## DOCUMENT TEXT
## start

They really had to believe because they had not crashed, they never even got hurt. Try as she could, the woman said, there was no sequence of memory from the sign being right there and then the clear road being in front of them. Her next thought was "Nobody is going to believe this." That was probably true. But why?

It's not always the contrary or negative in people when they don't believe what they hear. I see it as the way most people think. If there is nothing in their past experience to refer to they flip right to disbelief.

They have no personal knowledge of what you have shared. They never heard it before from anyone else. "I never heard of that" then seems to equal "that can't be true".

They skip research or askng for more details. It doesn't matter who is saying it to them. Trust doesn't come into it. They may trust you but if they decide you have wrong information - and it must be if they never heard of it - they plain just can't believe it.

It was totally new to them. Depending on their age and mind set, they may have trouble dealing with a new idea or thought. They want it all to fit in where their life has showed them it goes.

If they have to trust another person or their past experience what are they going to trust? That's right, they trust their own judgement.

It's all they can do in a world that keeps telling them to trust others will hurt them. They judge they can't believe it rather than explore it more.

It's not wrong to do that, it just makes it hard to share a new experience or idea with someone when they react like that.

Luke 5
37 And no man putteth new wine into old bottles; else the new wine will burst the bottles, and be spilled, and the bottles shall perish.

38 But new wine must be put into new bottles; and both are preserved.

39 No man also having drunk old wine straightway desireth new: for he saith, The old is better.

The new idea of Christ - that the love and grace of God was ours again if we only believed in His son - was hard for those who had lived so long under the law given to Moses. Some of them just couldn't believe it. Some of them didn't want to.

They were used to the law and it's ways and they didn't want to change; Especially those who made a living from it.

Those who felt the power of God's grace in their lives tried to share it with all they met. Some could accept the new idea and some couldn't. They kept trying to share it. It was real to them.

Matthew 13:33 - Another parable spake he unto them; The kingdom of heaven is like unto leaven, which a woman took, and hid in three measures of meal, till the whole was leavened.

Leaven is yeast or sour dough starter. You take a little bit and add it to what seems like a lot of flour and other things for bread. That little bit will make the whole thing rise up and out of the bowl if you don't use a large enough one.

The few people Jesus started with, in one little town, with the stories of his family and the belief of his cousin John, has grown to be what we know as Christianity all over the world. I think they were the "little leaven" and the "new wine". It grew, like a little yeast and now it has aged, like a fine wine, which gives it more credibility, not less, at least to my mind.

He said if you don't believe what I say then believe what you have seen me do. We have not seen the healing, the walking on water and the mysterious escapes written about. Or have we?

Almost every person I talk to has a story that they don't even know if they should believe. It's too far outside "real life" and most are shy of sharing it with others. Like me, they don't want to be seen as crazy or get laughed at. But we believe it and keep it to ourselves. To share a new experience or idea with others seems like a risk.

## end

## EXERCISE REQUIREMENTS
(a) Answer each question from the reflection on belief and new ideas, using one line per answer marked like its question.
(i) What was the woman's next thought after finding the clear road in front of them?
(ii) Which chapter of Luke does the reflection quote?
(iii) What does the reflection say leaven is?
(b) For each statement, say yes or no according to the reflection on belief and new ideas, and quote the words that decide it.
(i) The woman and her companion got hurt.
(ii) Those who made a living from the law were especially unwilling to change.
(iii) Most people the writer talks to readily share their stories with others.
(c) Please extend the reflection on belief and new ideas, picking up after its final sentence.

## INFORMATION SHOWN
## start

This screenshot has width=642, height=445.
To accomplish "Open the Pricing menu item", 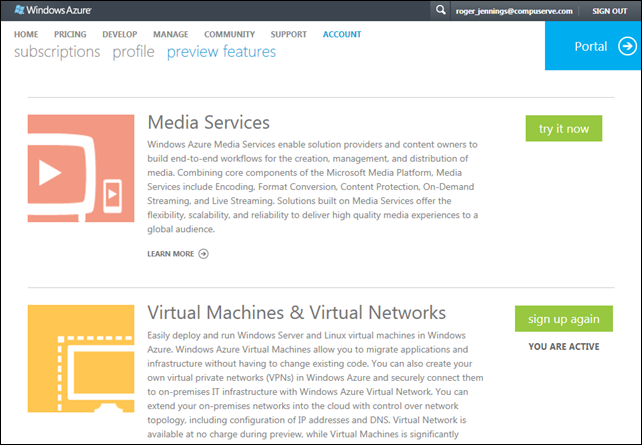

## end

## EXERCISE ANSWERS
(a)
(i) "Nobody is going to believe this."
(ii) Luke 5
(iii) Yeast or sour dough starter

(b)
(i) No: "they had not crashed, they never even got hurt."
(ii) Yes: "Especially those who made a living from it."
(iii) No: "most are shy of sharing it with others."

(c)
To share a new way of seeing God - what kind of risk was that? To say the law was repealed and we could be forgiven by just believing in Jesus was a hard new belief to share. It cost Jesus his life here as a person in a body, pain and shame and death. What does that show us of how much he loves us?

Sickness was lifted from just people, not kings, not rich men alone, but from those who came to him and asked, he cured, asking only for their love and trust in Him. He showed the power behind His belief to them so they could see it was real and then they could believe.

He healed things we still can't heal today. Limbs were made whole, the dead were brought back to life, whole and well again. Why? Was God wrong to let them die? Does God make mistakes? Why would He change His mind or His actions?

Was it only because it hurt Jesus' so much to see the pain in each heart? Is that why He could heal? His heart hurt for us in love and God didn't like the pain it caused in one He loved?

Those that were healed or raised from the dead by Jesus still went on to die later, in the way of humans. Did the fact that they were healed by Jesus really change anything down here?

Yes. They saw it could be done. They saw the love of God change their bodies and their lives. They told others about it. It was reported by more than one person. It was seen by hundreds. It was written down for us. The story of the one who loves all of us and lives to care today still touches hearts in mysterious ways. I think it was the yeast of the truth that God loves us.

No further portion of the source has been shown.